Scan the material for the word "will" and copy each line where it occurs.

Given records

----

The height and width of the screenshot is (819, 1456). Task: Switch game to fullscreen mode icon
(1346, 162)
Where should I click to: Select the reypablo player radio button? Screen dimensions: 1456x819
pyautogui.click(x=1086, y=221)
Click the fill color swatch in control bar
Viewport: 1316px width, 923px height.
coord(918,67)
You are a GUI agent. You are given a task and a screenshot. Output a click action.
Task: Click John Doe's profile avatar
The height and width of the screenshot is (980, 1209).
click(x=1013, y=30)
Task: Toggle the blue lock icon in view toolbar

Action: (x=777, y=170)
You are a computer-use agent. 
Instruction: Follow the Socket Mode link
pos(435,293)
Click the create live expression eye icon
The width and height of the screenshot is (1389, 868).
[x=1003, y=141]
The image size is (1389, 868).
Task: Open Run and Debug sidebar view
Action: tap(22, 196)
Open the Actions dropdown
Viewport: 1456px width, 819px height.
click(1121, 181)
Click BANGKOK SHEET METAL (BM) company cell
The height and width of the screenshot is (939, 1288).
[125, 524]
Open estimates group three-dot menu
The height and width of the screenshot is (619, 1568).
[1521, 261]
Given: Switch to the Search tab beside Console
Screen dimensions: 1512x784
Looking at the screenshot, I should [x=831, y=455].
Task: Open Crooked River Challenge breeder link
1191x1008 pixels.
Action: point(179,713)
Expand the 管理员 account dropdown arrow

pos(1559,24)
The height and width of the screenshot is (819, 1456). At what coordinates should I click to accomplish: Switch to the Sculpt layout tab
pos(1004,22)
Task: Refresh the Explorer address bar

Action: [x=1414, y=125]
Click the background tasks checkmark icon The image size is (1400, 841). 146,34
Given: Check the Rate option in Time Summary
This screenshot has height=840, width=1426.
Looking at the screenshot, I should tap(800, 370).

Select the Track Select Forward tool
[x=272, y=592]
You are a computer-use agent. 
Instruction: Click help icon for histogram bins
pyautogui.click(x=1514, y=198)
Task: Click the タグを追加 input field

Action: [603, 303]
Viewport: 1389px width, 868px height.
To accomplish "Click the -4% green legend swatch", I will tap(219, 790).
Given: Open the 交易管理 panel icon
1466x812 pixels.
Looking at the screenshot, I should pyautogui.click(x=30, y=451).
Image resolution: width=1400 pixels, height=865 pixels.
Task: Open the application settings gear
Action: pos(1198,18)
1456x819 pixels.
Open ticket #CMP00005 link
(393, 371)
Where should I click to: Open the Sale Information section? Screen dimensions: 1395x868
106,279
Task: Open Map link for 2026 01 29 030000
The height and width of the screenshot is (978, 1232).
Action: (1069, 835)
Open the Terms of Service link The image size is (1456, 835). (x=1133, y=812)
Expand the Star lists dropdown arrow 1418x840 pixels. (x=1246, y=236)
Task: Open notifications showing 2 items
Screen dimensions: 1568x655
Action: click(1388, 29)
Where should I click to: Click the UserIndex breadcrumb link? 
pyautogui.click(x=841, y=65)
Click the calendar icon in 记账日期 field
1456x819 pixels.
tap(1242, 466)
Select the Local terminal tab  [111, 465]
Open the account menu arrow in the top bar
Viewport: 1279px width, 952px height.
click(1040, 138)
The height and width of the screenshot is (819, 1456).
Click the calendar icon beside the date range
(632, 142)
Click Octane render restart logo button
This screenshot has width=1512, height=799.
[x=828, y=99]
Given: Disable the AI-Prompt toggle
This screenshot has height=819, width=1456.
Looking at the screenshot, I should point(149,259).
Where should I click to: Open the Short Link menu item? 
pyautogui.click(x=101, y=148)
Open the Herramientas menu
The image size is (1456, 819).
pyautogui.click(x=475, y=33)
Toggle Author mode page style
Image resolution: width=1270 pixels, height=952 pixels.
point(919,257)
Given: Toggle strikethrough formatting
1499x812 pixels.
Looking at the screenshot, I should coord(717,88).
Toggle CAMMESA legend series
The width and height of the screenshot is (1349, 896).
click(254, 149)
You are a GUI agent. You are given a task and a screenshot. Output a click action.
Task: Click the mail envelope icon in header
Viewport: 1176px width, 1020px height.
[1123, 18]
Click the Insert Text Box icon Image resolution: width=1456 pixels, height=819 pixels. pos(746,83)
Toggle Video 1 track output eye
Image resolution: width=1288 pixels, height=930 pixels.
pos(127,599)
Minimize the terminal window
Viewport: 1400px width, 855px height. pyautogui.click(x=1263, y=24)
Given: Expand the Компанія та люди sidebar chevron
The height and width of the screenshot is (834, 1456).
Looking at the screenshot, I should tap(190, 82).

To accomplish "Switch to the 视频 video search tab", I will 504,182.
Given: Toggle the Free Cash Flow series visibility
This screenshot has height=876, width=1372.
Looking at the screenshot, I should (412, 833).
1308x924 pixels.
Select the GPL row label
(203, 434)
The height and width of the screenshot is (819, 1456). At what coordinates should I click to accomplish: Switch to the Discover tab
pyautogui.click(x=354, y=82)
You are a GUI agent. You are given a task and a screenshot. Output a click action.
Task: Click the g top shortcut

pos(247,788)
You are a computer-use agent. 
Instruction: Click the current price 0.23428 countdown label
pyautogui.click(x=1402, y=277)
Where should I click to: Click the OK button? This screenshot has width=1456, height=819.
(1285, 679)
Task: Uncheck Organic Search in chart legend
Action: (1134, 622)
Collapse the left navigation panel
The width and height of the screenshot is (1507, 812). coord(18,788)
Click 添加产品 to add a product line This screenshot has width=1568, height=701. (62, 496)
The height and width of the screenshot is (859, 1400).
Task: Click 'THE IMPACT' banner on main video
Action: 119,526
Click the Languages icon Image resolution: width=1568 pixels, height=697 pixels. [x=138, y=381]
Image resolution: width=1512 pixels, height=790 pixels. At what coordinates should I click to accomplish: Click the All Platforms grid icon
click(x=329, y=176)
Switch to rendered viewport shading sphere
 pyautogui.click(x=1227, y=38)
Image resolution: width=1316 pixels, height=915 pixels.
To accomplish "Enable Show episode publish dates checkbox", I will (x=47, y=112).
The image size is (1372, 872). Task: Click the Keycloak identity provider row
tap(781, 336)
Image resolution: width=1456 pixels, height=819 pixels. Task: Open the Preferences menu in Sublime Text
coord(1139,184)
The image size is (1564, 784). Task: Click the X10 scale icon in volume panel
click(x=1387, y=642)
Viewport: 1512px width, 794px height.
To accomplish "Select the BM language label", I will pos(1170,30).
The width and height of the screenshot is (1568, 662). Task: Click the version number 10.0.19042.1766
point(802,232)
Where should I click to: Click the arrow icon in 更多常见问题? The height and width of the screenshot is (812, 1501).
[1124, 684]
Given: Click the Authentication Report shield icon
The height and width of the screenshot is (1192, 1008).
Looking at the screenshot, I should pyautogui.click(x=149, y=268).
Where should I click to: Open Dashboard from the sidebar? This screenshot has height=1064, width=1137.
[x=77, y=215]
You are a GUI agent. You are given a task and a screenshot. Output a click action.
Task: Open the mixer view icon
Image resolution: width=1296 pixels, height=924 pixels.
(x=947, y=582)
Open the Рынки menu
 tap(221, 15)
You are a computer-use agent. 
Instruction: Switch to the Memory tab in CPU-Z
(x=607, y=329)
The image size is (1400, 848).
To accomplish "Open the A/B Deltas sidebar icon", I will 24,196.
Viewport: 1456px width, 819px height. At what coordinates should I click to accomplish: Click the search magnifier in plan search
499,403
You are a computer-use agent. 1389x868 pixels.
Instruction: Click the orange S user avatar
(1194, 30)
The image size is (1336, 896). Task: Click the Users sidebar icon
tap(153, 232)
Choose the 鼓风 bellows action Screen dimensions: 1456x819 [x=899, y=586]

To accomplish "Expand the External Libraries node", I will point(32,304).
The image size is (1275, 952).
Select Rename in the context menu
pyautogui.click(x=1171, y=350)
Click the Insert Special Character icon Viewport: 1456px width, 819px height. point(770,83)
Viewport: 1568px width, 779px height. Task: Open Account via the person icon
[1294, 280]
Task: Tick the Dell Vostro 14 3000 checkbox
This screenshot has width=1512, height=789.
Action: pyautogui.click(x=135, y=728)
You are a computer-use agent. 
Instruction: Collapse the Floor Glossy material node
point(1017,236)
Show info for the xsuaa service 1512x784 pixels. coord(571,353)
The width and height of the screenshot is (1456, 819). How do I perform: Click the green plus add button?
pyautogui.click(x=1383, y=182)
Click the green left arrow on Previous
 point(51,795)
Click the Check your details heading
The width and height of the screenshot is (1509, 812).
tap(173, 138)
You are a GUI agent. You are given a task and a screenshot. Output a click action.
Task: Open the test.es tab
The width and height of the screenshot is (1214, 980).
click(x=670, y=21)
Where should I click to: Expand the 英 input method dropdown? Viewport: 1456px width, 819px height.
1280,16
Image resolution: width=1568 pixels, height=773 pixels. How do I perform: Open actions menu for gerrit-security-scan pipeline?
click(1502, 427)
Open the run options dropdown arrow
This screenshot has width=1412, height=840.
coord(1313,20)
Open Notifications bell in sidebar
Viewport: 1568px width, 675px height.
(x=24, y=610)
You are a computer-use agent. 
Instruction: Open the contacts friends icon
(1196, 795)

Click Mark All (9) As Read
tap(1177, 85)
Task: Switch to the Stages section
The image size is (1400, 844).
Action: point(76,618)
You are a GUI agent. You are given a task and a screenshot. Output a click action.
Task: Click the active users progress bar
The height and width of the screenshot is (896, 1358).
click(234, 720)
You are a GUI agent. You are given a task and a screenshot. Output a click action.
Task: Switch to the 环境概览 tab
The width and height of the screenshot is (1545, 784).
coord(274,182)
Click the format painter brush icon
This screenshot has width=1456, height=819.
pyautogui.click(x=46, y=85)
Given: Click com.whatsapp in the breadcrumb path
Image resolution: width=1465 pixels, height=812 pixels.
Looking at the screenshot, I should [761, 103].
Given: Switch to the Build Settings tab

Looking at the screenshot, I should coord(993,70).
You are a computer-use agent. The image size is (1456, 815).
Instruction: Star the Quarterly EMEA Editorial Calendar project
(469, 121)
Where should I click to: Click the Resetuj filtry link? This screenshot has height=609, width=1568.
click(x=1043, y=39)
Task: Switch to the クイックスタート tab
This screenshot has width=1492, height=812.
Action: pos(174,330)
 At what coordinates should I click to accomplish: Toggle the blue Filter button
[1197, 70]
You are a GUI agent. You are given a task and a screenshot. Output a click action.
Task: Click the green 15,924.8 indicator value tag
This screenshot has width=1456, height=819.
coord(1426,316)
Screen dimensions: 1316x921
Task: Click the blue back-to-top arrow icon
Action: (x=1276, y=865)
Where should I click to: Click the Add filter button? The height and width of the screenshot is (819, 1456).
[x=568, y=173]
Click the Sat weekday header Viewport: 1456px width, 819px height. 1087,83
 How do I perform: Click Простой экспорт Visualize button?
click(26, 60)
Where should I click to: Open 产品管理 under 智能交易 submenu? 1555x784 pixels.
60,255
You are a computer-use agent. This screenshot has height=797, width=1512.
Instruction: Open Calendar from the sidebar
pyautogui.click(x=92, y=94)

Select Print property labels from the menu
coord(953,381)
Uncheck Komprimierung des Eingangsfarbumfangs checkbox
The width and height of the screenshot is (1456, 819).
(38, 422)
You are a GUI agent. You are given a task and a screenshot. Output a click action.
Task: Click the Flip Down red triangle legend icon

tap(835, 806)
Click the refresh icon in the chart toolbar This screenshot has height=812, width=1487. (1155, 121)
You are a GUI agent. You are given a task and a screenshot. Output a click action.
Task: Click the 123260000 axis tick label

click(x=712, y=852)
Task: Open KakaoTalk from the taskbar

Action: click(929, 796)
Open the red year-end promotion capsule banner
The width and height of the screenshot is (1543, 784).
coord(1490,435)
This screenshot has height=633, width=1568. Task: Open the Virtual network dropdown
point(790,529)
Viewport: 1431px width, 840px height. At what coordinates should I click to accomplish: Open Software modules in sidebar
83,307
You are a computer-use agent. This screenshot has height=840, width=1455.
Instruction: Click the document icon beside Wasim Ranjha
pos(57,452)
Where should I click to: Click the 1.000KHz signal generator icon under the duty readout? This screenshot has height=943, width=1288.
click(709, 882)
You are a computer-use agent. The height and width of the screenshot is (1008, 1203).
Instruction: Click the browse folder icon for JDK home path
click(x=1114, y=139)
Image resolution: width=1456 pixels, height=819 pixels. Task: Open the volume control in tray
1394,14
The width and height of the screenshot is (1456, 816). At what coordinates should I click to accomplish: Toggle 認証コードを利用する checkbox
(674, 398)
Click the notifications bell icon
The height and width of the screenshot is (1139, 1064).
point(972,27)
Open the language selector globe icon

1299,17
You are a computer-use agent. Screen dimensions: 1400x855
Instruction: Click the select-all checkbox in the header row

----

Response area
To accomplish "Click the -4% green legend swatch", I will tap(219, 790).
To accomplish "Switch to the 视频 video search tab", I will 504,182.
To accomplish "Enable Show episode publish dates checkbox", I will (x=47, y=112).
To accomplish "Select the BM language label", I will pos(1170,30).
To accomplish "Open the A/B Deltas sidebar icon", I will 24,196.
To accomplish "Expand the External Libraries node", I will point(32,304).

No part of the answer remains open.